MAMS: Mountain Men of Stellenbosch

Morné, André, Mike and Schalk were confirmed as the Mountain Men of Stellenbosch at the inaugural outing of Checkers Battle of die Berge on Muratie yesterday. Franschhoek already has a Stem in die Bos, but precious few of the grapes used to make wine in that precipitous appellation are grown in those Switzerland-esque mountains that surround the former culinary capital of SA. A crown awarded to Stellenbosch earlier this year by that arbiter of ad-spend, the US Wine Spectator. Or Wine Speculator as it is unfairly (but perhaps more accurately) known in the trade. Charlie Chandler (below) sommelier to the Margrave of Mim whose court is in Malmesburg, hearing the news, remarked “blimey!”

IMG_0006_NEW

But he was far from surprised. For what’s not to believe about the merits of Alto, Delaire-Graff, Vergelegen and Warwick? Even a Platter pundit would find the visual appeal of these brands irresistible with the possible exception of Alto, owned as it is by LUSAN, whose corporate credentials make anoraks angry. But then these wines were tasted blind by a panel consisting of Danie de Wet, Tariro Masayiti, Winnie Bowman, Higgo Jacobs and Maggie Mostert, the wittiest food and wine blogger in Cape Town as Black Delilah. Heck, come to think of it, a couple of the judges were Platter pundits. And you can’t get fairer than that!

IMG_0004_NEW

Charlie is pleased as the victors of the Battle of die Berge are wines to serve at some of the fabulous mountain restaurants of Stellenbosch and further afield too. As to what qualifies a winery as being Helderberg or Simonsberg, forget about legislation which is confused and contradictory. Heck, there isn’t even a Wine of Origin Helderberg! As Bob Marley sang it in Running Away to a reggae rhythm, a prophetic commentary on SA wine:

Ya must have done (must have done)
Somet’in’ wrong (something wrong).
Said: ya must have done (must have done),
Wo!
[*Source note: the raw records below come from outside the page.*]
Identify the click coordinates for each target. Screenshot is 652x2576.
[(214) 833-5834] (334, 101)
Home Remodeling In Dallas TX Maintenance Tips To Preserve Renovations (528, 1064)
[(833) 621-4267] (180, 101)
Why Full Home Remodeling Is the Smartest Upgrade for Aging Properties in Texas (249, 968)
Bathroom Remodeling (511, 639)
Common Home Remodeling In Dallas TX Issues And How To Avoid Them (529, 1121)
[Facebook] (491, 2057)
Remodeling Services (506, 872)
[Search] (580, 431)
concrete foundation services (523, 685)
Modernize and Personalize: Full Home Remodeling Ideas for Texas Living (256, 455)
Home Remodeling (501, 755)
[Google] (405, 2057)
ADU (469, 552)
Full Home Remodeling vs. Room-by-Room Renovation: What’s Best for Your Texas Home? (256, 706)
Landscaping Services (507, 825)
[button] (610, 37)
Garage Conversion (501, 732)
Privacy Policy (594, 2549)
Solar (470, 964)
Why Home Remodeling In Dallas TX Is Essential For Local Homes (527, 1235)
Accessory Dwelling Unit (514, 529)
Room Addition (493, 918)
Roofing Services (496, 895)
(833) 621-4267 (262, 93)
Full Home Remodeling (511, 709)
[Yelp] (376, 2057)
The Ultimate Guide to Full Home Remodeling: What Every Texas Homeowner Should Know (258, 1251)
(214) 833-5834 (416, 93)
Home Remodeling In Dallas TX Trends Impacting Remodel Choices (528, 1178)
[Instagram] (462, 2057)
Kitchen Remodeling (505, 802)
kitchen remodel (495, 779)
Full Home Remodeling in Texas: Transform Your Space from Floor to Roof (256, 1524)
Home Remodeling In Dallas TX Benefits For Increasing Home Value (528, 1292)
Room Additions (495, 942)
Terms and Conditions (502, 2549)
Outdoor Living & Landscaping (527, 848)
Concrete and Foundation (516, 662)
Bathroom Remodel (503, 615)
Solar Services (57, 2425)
Somet’in’ wrong (something wrong).
Why you can’t find the
Place where you belong?

Every man thinketh his
Burden is the heaviest (heaviest).
Every man thinketh his
Burden is the heaviest (heaviest).
Ya still mean it: Who feels it knows it, Lord;
Who feels it knows it, Lord.

IMG_0003_NEW

When it comes to a tasteable identity, “who feels it knows it, Lord.” The Margraves of Mountain Terroir must reclaim their birth right and thank Checkers for pointing out the USP of their brands.